Rz. 1
Der Kündigungsschutzprozess stellt die häufigste Form arbeitsgerichtlicher Auseinandersetzungen dar. Sein Streitgegenstand, ob ein Arbeitsverhältnis beendet oder aber durch die angegriffene Kündigung zu einem bestimmten Zeitpunkt (Ablauf der Kündigungsfrist) nicht aufgelöst ist, besitzt vor allem für den Arbeitnehmer höchste wirtschaftliche Bedeutung. Von den beteiligten Anwälten fordert er neben fundierten Kenntnissen des prozessualen und materiellen Arbeitsrechts besonderes taktisches Gespür. Die Tatsache, dass gerade die Taktik im Kündigungsschutzprozess von herausgehobener Bedeutung ist, lässt sich darauf zurückführen, dass das Kündigungsschutzverfahren im Gegensatz zu den meisten anderen gerichtlichen Auseinandersetzungen von einer dynamischen Entwicklung geprägt wird. Das wird deutlich, wenn man es mit einem beliebigen – inner- oder außerhalb des Arbeitsrechts geführten – Zahlungsrechtsstreit vergleicht.
Rz. 2
Die auf Leistung gerichtete Zahlungsklage bezieht sich regelmäßig ausschließlich auf einen in der Vergangenheit gelegenen Sachverhalt. Dieses Ereignis und damit auch seine Rechtsfolgen sind im Wesentlichen nicht mehr veränderbar. Das gerichtliche Verfahren ist für die beteiligten Rechtsanwälte geprägt von der Aufgabe, substantiiert darzustellen bzw. unter Beweis oder Gegenbeweis zu stellen, warum ein Zahlungsanspruch besteht oder nicht besteht. Die infolge eines gerichtlichen Verfahrens notwendigerweise auftretenden zeitlichen Verzögerungen haben per saldo keine den Kläger begünstigenden Effekte.

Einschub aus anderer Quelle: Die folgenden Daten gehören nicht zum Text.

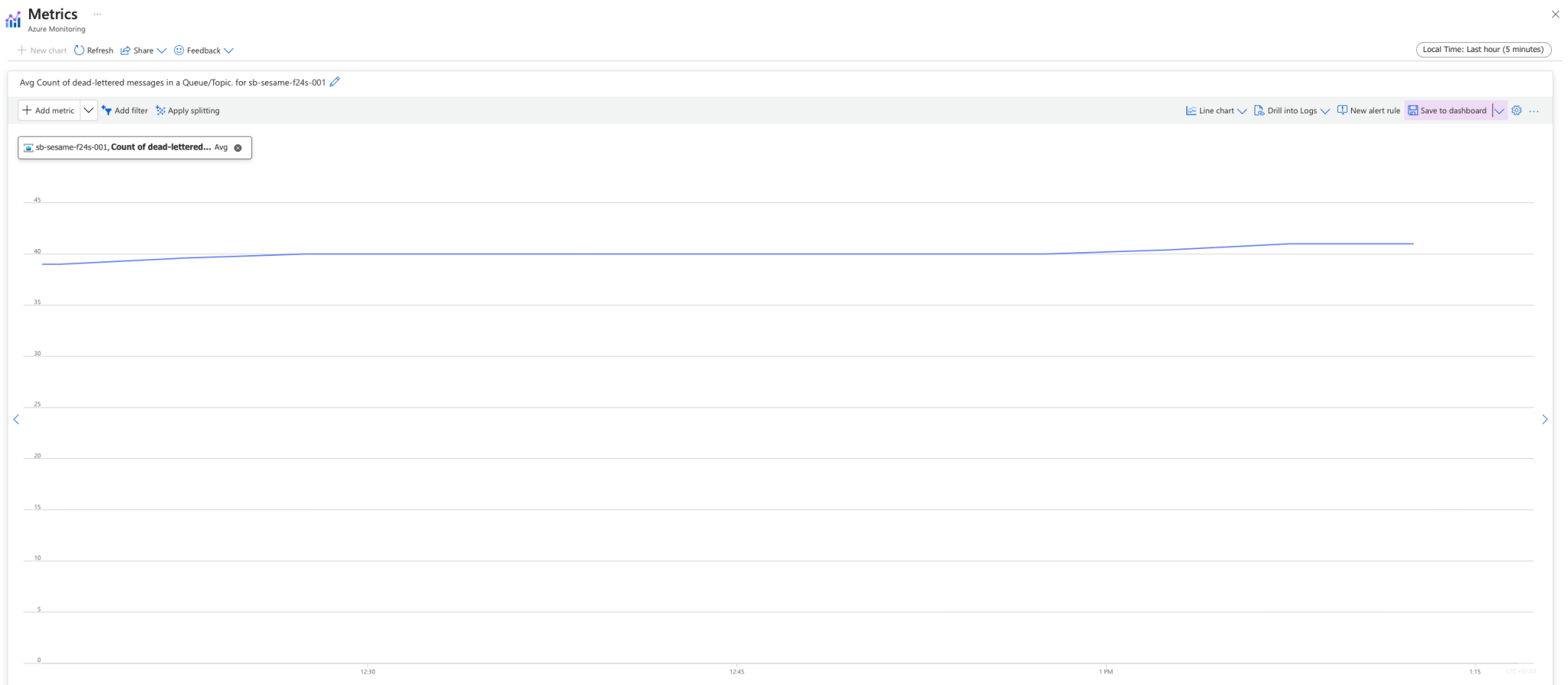Open the Share menu
The height and width of the screenshot is (685, 1568).
tap(143, 50)
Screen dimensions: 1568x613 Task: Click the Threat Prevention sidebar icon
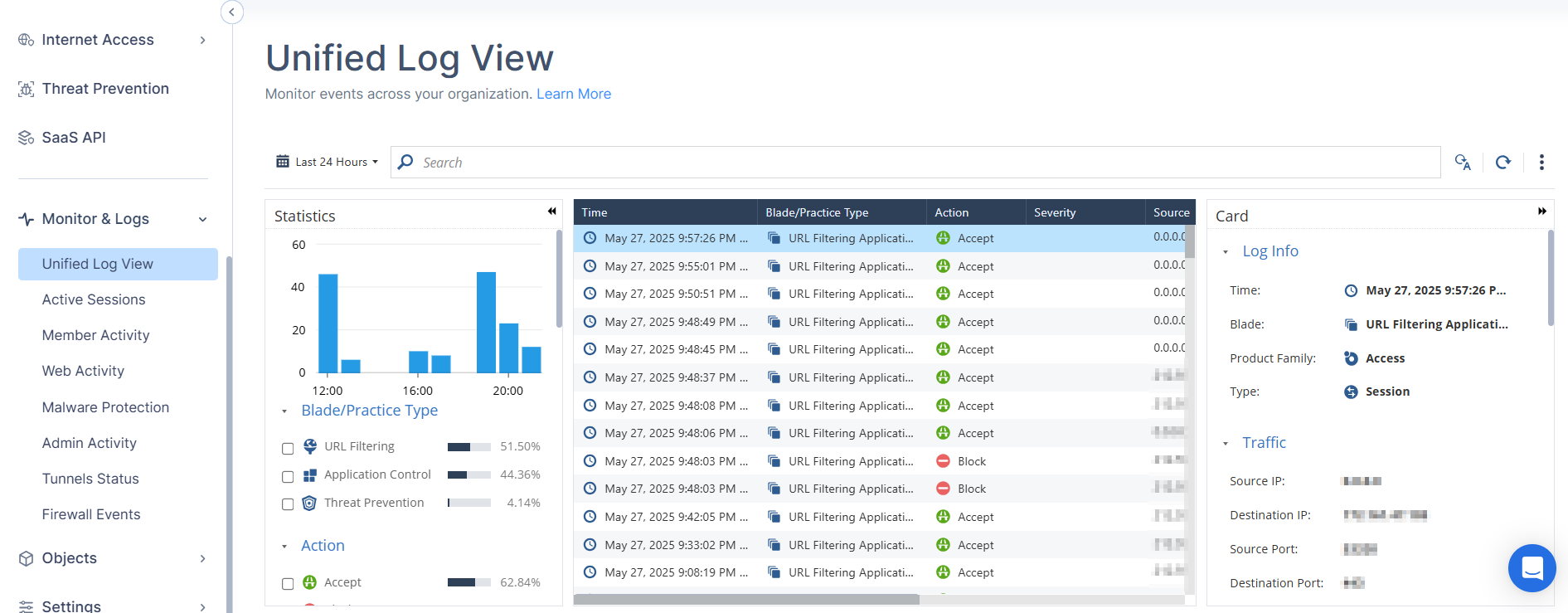(x=27, y=90)
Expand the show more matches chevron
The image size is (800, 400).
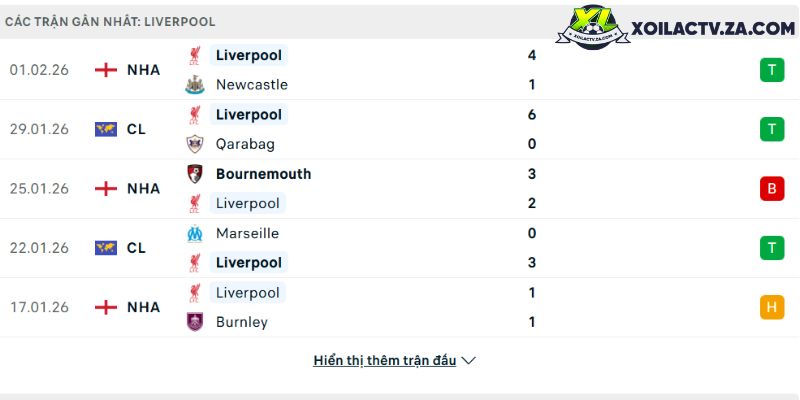[x=469, y=361]
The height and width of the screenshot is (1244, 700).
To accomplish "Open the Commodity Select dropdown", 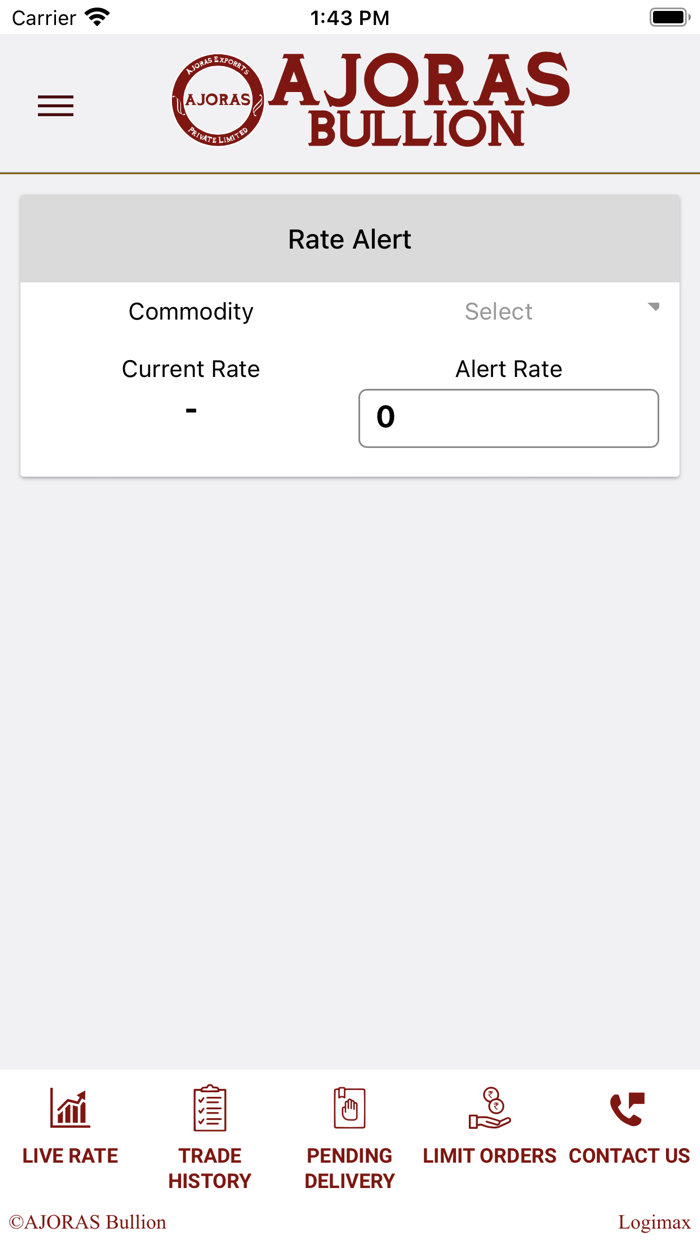I will point(509,311).
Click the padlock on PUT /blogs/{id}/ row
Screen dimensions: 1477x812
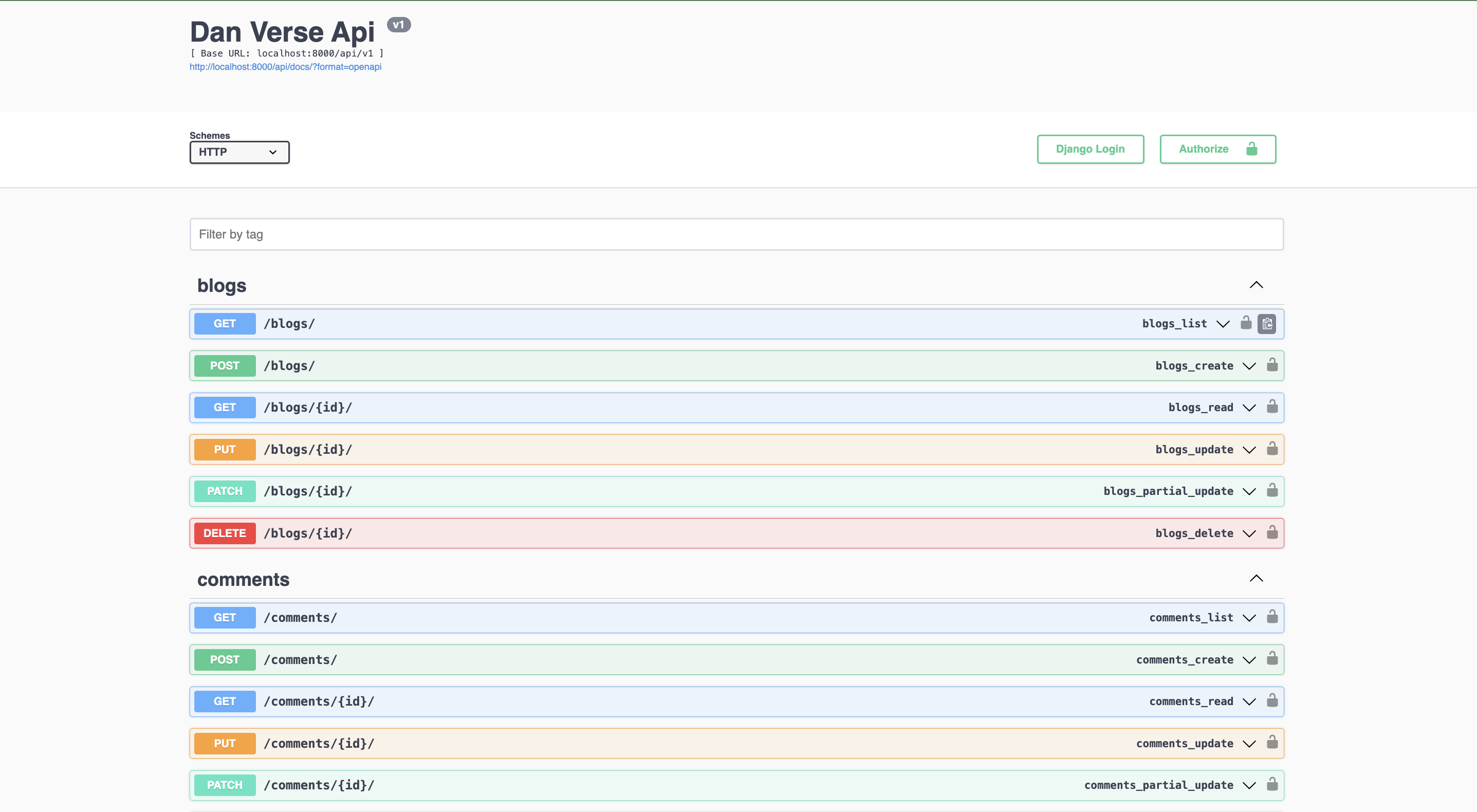[1272, 449]
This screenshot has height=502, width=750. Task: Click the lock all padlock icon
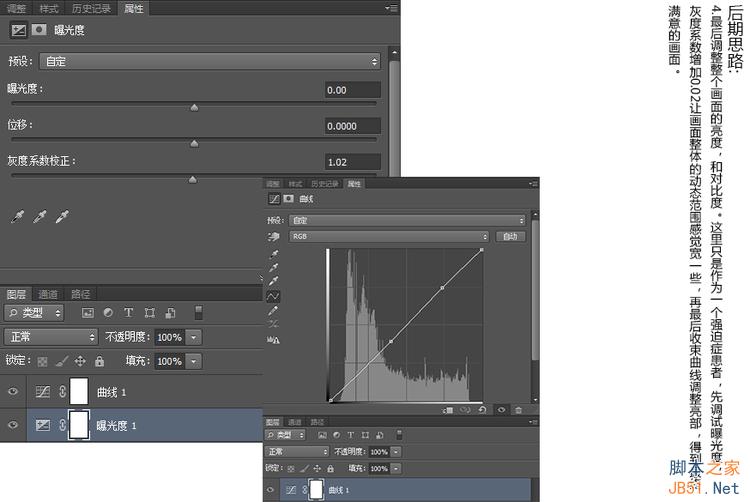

Zwar erhöht sich die Nebenforderung regelmäßig infolge eines ständig wachsenden Zinsanspruchs; dem steht aber meist das wirtschaftliche Bedürfnis der Klagpartei gegenüber, die beanspruchte Summe zügig zu erhalten, was z.B. auf die bei Gewerbetreibenden oftmals knappen liquiden Mittel zurückzuführen ist. Die mit einem Gerichtsverfahren durch zwei oder gar drei Instanzen verbundene Verzögerung stellt daher in Zahlungsprozessen regelmäßig ein Druckmittel des Beklagten dar, mit dessen Hilfe sich ein zum Vorteil des Klägers zeitnaher, dafür aber mit Abschlägen an der Forderung verbundener, Vergleich erzielen lässt.
Rz. 3
Dagegen betreffen kündigungsschutzrechtliche Auseinandersetzungen mit dem Arbeitsverhältnis ein Dauerschuldverhältnis, also einen Vertrag, aus dem, wenn er über den Kündigungsendtermin hinaus fortbesteht, ständig neue Rechte und Pflichten für die Parteien erwachsen. In der Praxis sind dies regelmäßig nur Zahlungsverpflichtungen des Arbeitgebers. Mit der Kündigung hat der Arbeitgeber erklärt, dass er die Arbeitskraft des Arbeitnehmers künftig nicht mehr in Anspruch nehmen will. Ist die Kündigung unwirksam, gerät der Arbeitgeber – nach dem in der Kündigung ausgesprochenen Beendigungszeitpunkt – regelmäßig in Annahmeverzug (§ 615 S. 1 BGB, § 11 KSchG). Der Arbeitnehmer muss für den zunächst an seiner Kündigung festhaltenden Arbeitgeber keine Arbeitsleistung erbringen und ist wegen deren Fixschuldcharakter auch nicht zur Nachleistung verpflichtet (§ 615 S. 1 BGB a.E.). Damit können im Kündigungsschutzprozess Monat für Monat weitere Zahlungsansprüche des Arbeitnehmers entstehen, vorausgesetzt, er ist leistungsbereit und -fähig. Zwar muss sich der Arbeitnehmer gem. § 615 S. 2 Alt. 1 BGB, § 11 Nr. 1 KSchG den Wert anderweitigen Erwerbs auf seine Zahlungsansprüche anrechnen lassen, häufig erzielt er aber keinen. Der Bezug von Arbeitslosengeld mindert die finanzielle Last für den Arbeitgeber im Ergebnis nicht, da die Lohnforderung des Arbeitnehmers insoweit nicht erlischt, sondern gem. § 115 SGB X auf die Bundesagentur für Arbeit übergeht. Der Tatbestand böswillig unterlassenen anderweitigen Erwerbs (§ 615 S. 2 Alt. 2 BGB, § 11 Nr. 2 KSchG) wird in der arbeitsgerichtlichen Praxis aus tatsächlichen und rechtlichen Gründen selten festgestellt. Der mit dem Prozess verbundene Zeitablauf bedeutet also in vielen Fällen ein erhebliches wirtschaftliches Risiko für den beklagten Arbeitgeber, der zu Beginn des Verfahrens nicht weiß, ob die von ihm für wirksam erachtete Kündigung der gerichtlichen Überprüfung standhält.
Rz. 4
Diese aus der Sicht des zivilprozessualen Generalisten atypische Prozesssituation zieht besondere Anforderungen an das prozesstaktische Verhalten auf Kläger- und Beklagtenseite nach sich.